## Your instructions:
Which lines of the material below contain the word "height"? Copy each such line in full.

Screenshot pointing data
※
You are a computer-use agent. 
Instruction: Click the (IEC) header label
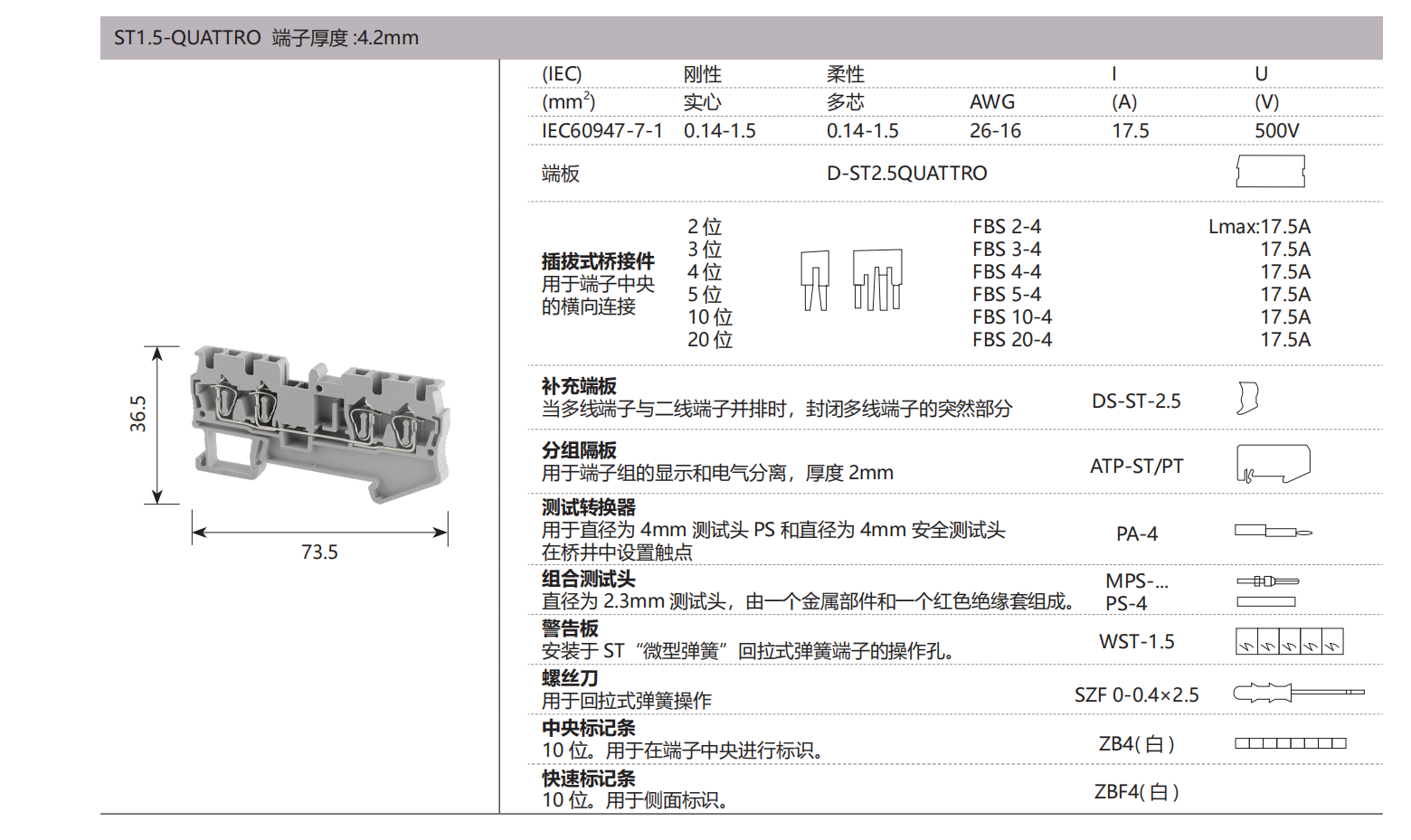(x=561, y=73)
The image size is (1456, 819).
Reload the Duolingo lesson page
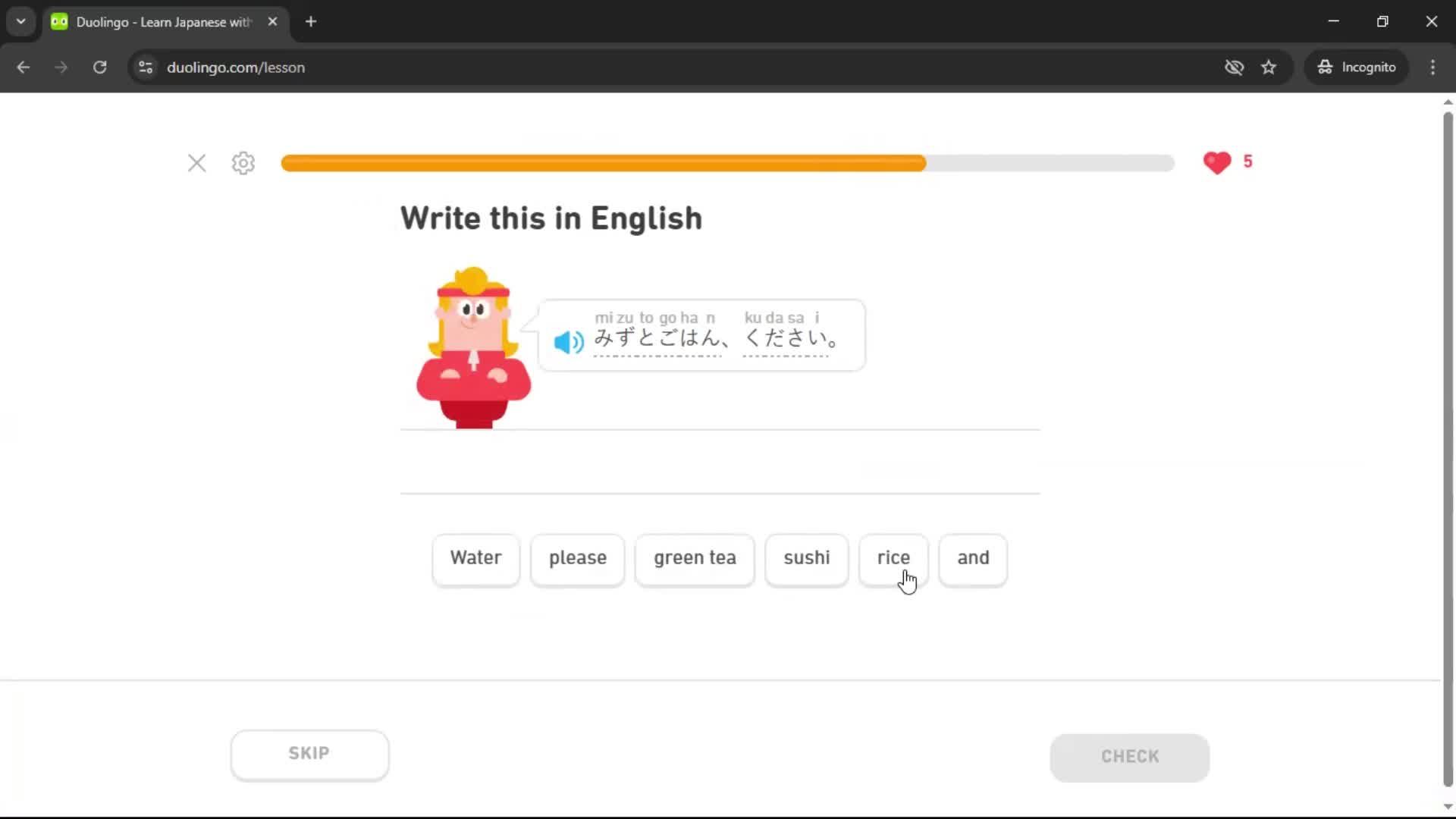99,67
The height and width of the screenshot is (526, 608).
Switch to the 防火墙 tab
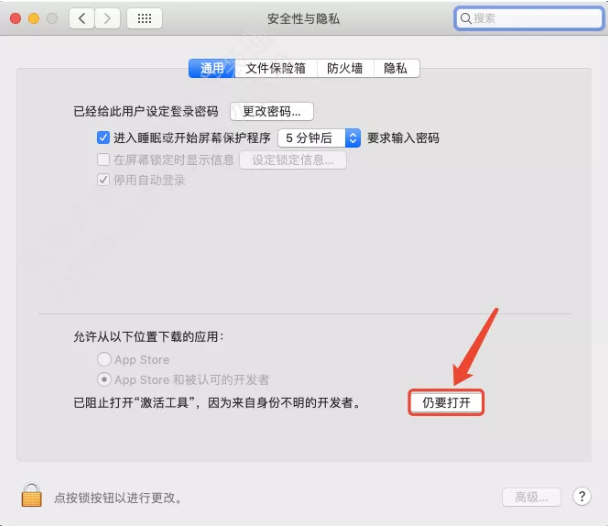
※
## Exercise answer:
The height and width of the screenshot is (526, 608).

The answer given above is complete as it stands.